## Description

Description: The aim of this homework is to get you acquainted with implementing a decision tree as

discussed in class. Your implementation should be able to run on a data with two types of features

(numeric and categorical).

Use the following data for testing your implementation: (ABALONE –

https://archive.ics.uci.edu/ml/machine-learning-databases/abalone/. You can use Python libraries to

read this data file.

This project is expecting you to write two functions. The first will take the training data including the

type of features and returns a decision tree best modeling the classification problem. This should not

do any pruning of the tree. An optional part of the homework will require the pruning step. The second

function will just apply the decision tree to a given set of data points.

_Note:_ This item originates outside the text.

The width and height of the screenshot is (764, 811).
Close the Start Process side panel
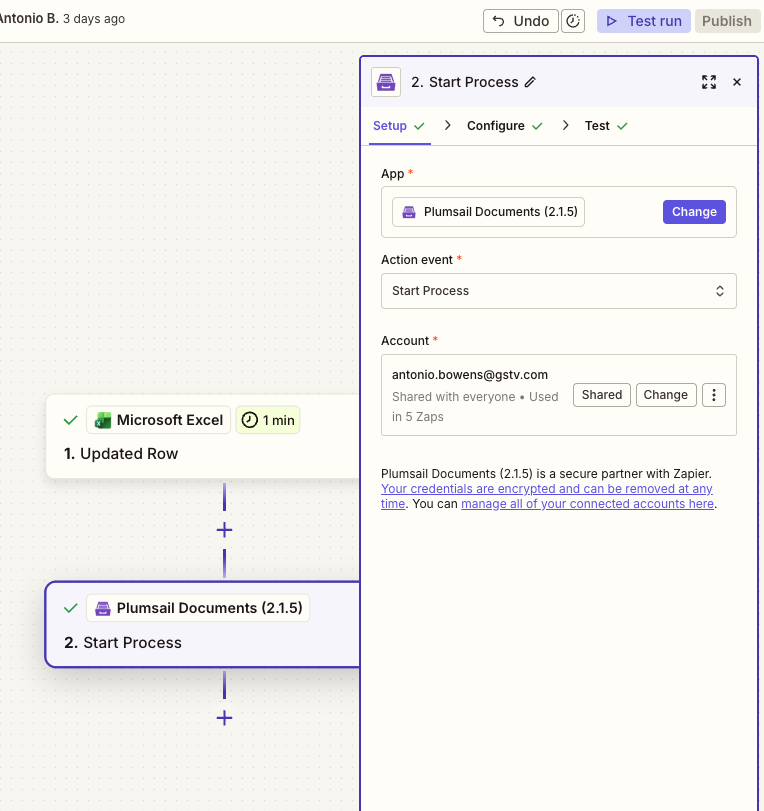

You should follow the following for this homework:

1. Load the data and performa a quick analysis of what it is and what features it has. You will

need to construct a vector indicating the type (values) of each of the features. In this case, you

can assume that you have numeric (real or integer) and categorical values.

2. Implement the function “build_dt(X, y, attribute_types, options)”.

a. X: is the matrix of features/attributes for the training data. Each row includes a data

sample.

b. y: The vector containing the class labels for each sample in the rows of X.

c. attribute_types: The vector containing (1: integer/real) or (2: categorical) indicating

the type of each attributes (the columns of X).

d. options: Any options you might want to pass to your decision tree builder.

e. Returns a decision tree of the structure of your choice.

3. Implement the function “predict_dt(dt, X, options)”.

a. dt: The decision tree modeled by “build_dt” function.

b. X: is the matrix of features/attributes for the test data.

c. Returns a vector for the predicted class labels.

4. Report the performance of your implementation using an appropriate k-fold cross validation

using confusion matrices on the given dataset.

[Optional] Implement the pruning strategy discussed in the class. Repeat the steps 4 above. Indicate

any assumptions you might have made.

What to hand in: You are expected to hand in one of the following

• HW2_lastname_firstname_studentnumber_code.ipynb (the Python notebook file containing

the code and report output).

Your notebook should include something like the following:

Implementation of Decision Tree Modeling Function:

Implementation of Decision Tree Testing Function:

Results of k-fold cross validation: